=== EXERCISE ===
Print nothing but the lines below starting at the line that holds "Balle anti-stress (37, 2002)" and ending at the line that holds "[Balle anti-stress Softball", including both, each exactly as written.

-------- THE DATA --------

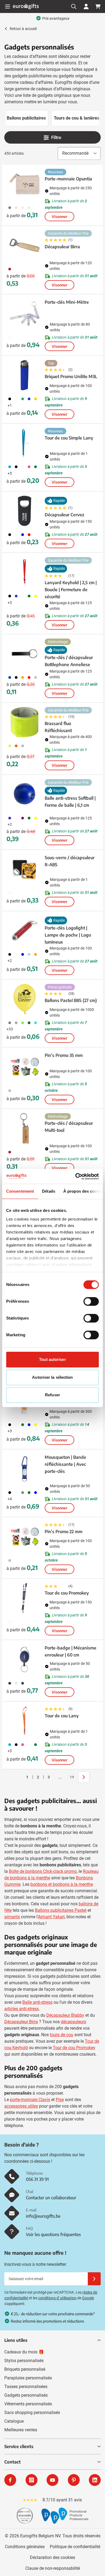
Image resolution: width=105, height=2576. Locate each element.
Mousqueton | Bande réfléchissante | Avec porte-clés (65, 1464)
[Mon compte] (86, 6)
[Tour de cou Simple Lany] (24, 443)
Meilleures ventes (20, 2429)
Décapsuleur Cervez (64, 514)
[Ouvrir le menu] (7, 6)
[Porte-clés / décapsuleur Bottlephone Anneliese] (24, 654)
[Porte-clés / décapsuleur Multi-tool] (24, 1128)
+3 (10, 602)
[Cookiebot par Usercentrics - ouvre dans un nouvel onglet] (75, 1176)
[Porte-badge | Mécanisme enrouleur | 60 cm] (24, 1659)
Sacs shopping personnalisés (32, 2412)
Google (88, 2298)
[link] (19, 1777)
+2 (10, 824)
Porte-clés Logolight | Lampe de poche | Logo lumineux (68, 935)
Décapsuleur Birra (62, 246)
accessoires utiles (21, 2106)
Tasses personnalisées (25, 2386)
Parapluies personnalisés (28, 2377)
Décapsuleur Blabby (65, 2015)
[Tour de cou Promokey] (24, 1598)
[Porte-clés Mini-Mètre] (24, 314)
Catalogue (14, 2421)
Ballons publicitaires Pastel (60, 1910)
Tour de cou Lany (62, 1715)
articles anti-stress (21, 2008)
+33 (9, 1029)
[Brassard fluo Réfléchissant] (24, 722)
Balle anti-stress (37, 2002)
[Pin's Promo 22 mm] (24, 1537)
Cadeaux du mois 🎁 (24, 2352)
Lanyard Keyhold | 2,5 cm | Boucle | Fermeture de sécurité (71, 589)
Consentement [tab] (20, 1191)
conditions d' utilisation (57, 2298)
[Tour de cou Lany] (24, 1721)
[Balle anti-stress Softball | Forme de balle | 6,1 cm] (24, 794)
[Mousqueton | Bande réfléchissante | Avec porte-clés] (24, 1469)
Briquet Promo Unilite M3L (71, 376)
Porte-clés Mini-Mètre (67, 302)
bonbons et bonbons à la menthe (61, 1884)
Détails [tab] (48, 1191)
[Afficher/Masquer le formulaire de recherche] (74, 6)
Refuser (52, 1395)
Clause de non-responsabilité (52, 2568)
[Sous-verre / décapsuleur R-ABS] (24, 869)
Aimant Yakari (51, 1916)
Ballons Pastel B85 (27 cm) (71, 1000)
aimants (12, 1916)
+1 (10, 405)
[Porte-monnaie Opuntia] (24, 184)
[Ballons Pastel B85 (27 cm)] (24, 999)
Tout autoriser (52, 1359)
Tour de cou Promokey (67, 1593)
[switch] (91, 1301)
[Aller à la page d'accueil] (26, 6)
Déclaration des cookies (52, 2557)
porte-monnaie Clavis (30, 2099)
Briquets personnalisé (24, 2369)
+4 (10, 1499)
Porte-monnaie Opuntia (68, 178)
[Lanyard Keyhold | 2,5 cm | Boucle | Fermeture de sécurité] (24, 572)
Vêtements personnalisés (28, 2403)
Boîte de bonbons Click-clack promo (43, 1871)
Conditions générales (25, 2546)
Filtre (56, 137)
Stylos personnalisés (24, 2360)
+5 (10, 473)
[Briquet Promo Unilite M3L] (24, 375)
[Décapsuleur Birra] (24, 245)
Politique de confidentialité (75, 2546)
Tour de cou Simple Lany (69, 438)
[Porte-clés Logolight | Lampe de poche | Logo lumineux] (24, 930)
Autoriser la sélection (52, 1377)
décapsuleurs (73, 2021)
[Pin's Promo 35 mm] (24, 1067)
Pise (60, 2099)
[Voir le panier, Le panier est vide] (98, 6)
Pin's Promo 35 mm (64, 1055)
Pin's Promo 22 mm (63, 1531)
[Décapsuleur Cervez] (24, 511)
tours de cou (61, 2034)
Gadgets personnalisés (26, 2395)
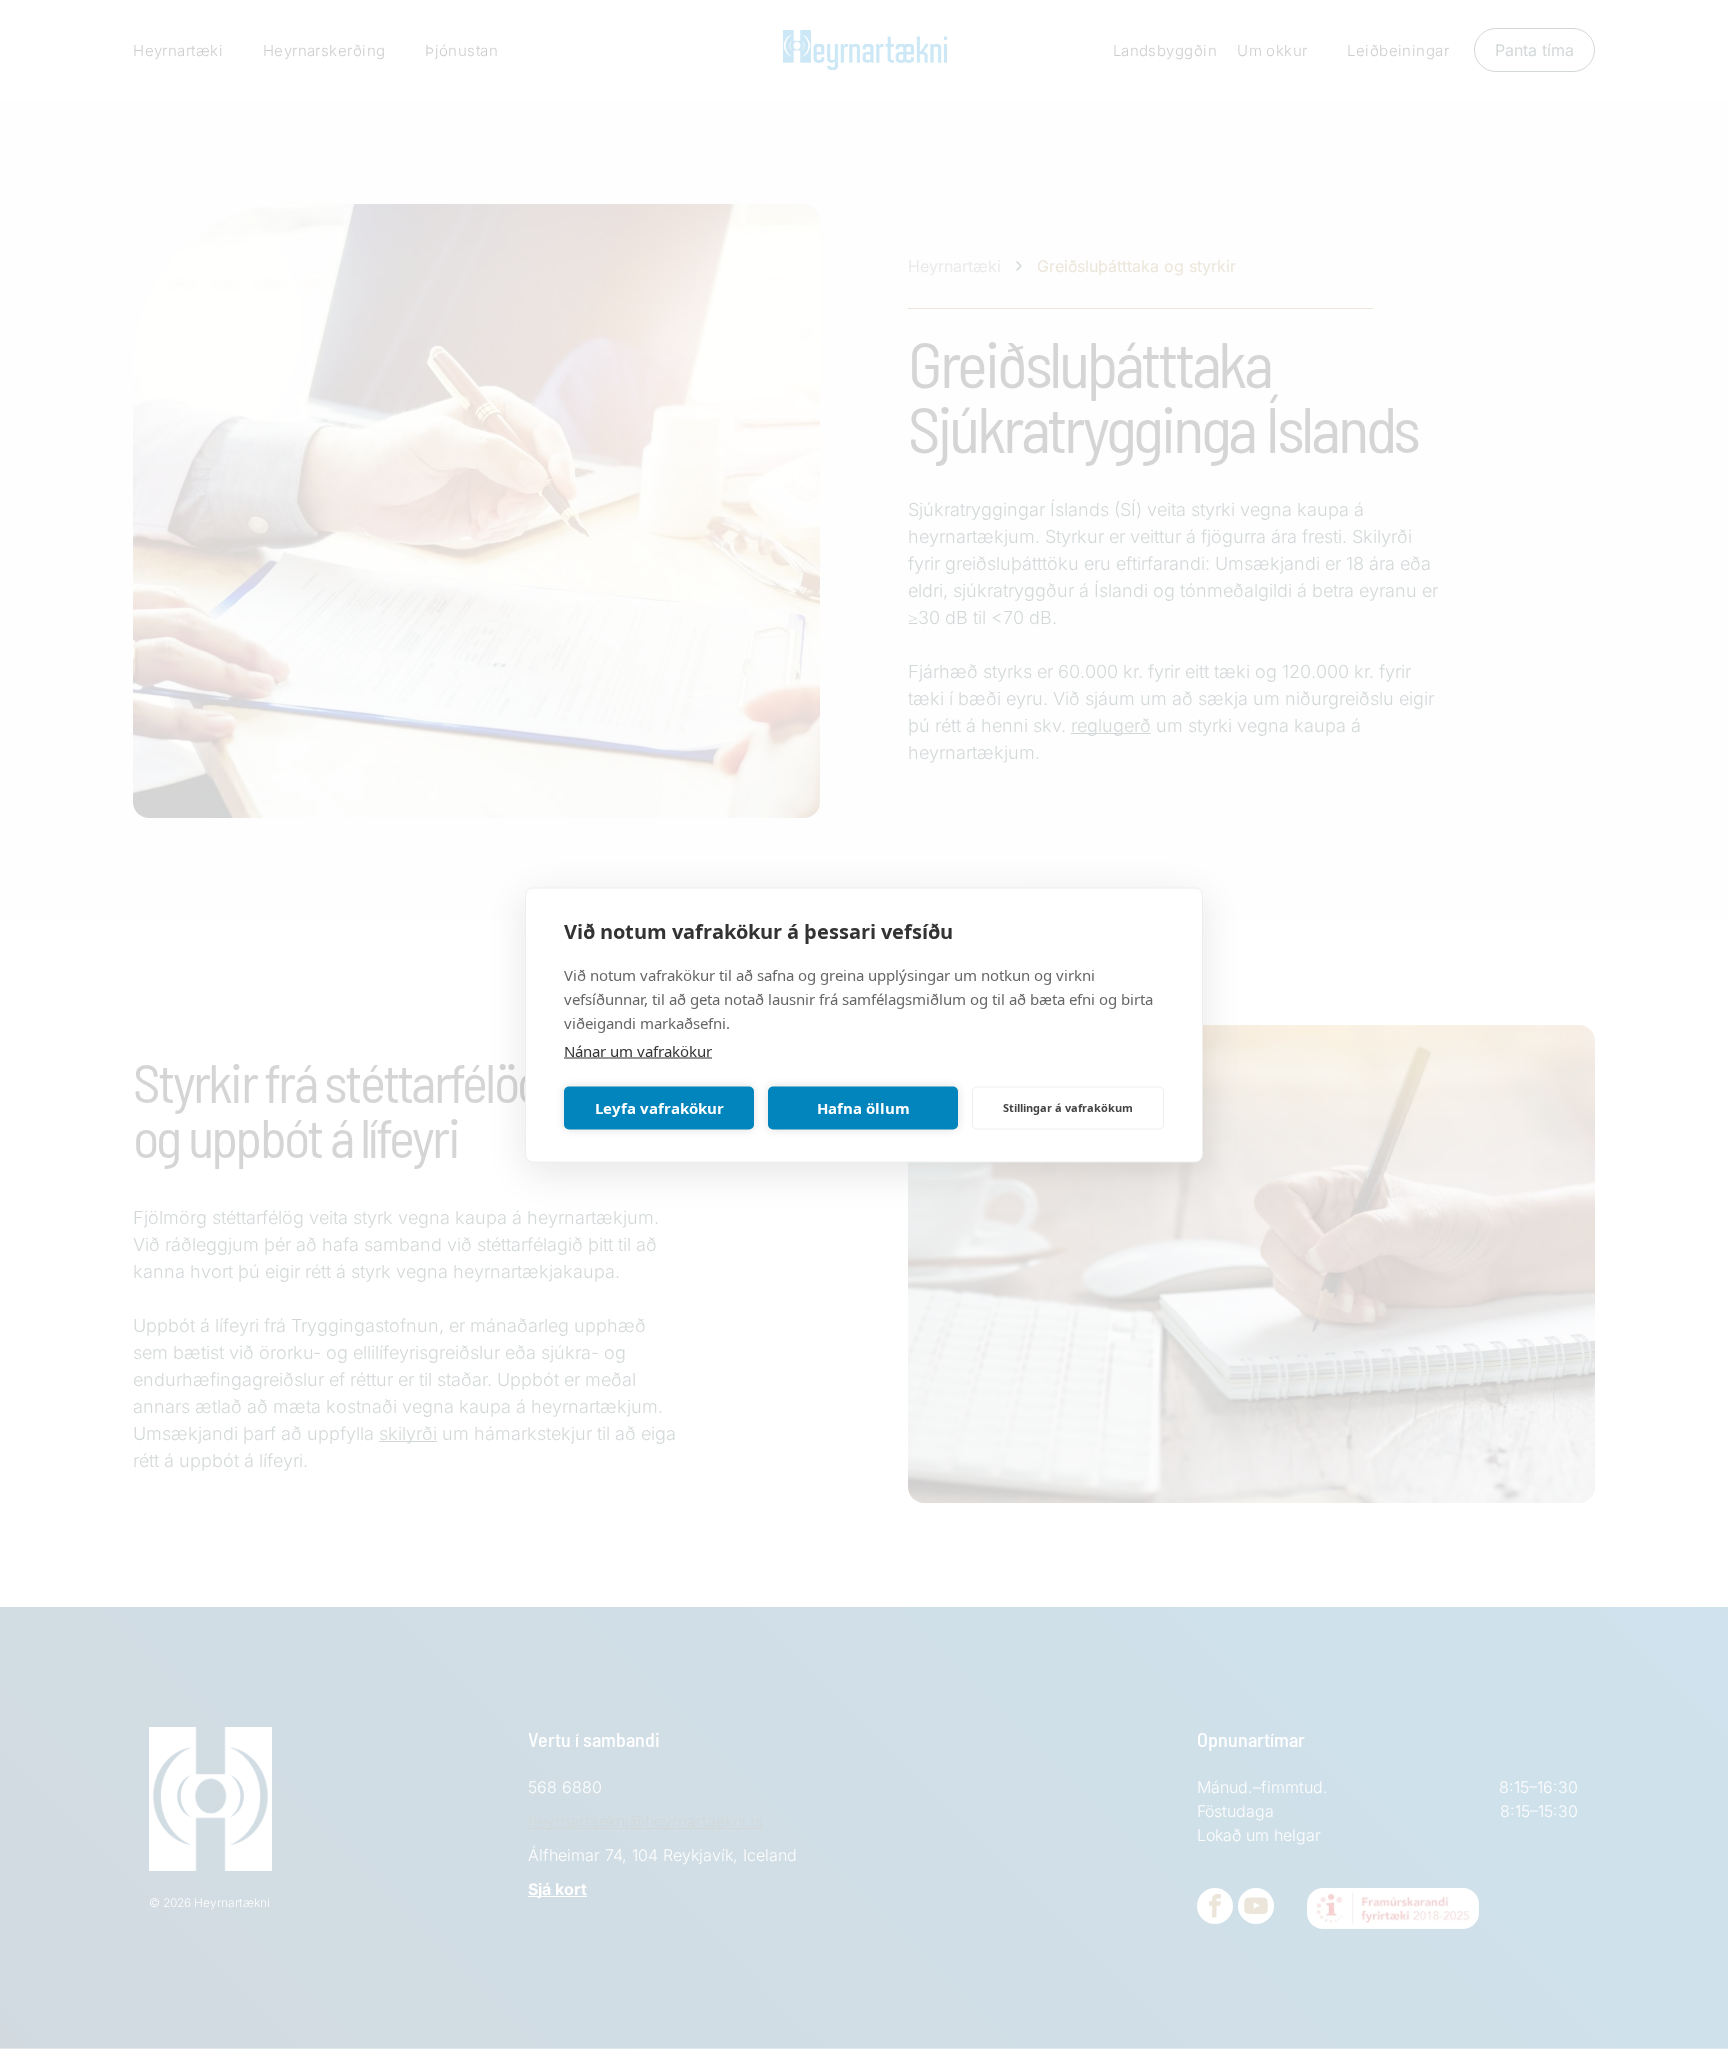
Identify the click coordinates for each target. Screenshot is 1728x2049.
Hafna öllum (863, 1108)
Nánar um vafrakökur (638, 1050)
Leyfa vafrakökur (659, 1108)
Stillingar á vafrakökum (1068, 1107)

--------

=== RESPONSE TO THE EXERCISE ===
Balle anti-stress (37, 2002)
[Pin's Promo 22 mm] (24, 1537)
Cadeaux du mois 🎁 (24, 2352)
Lanyard Keyhold | 2,5 cm | Boucle | Fermeture de sécurité (71, 589)
Consentement [tab] (20, 1191)
conditions d' utilisation (57, 2298)
[Tour de cou Lany] (24, 1721)
[Balle anti-stress Softball | Forme de balle | 6,1 cm] (24, 794)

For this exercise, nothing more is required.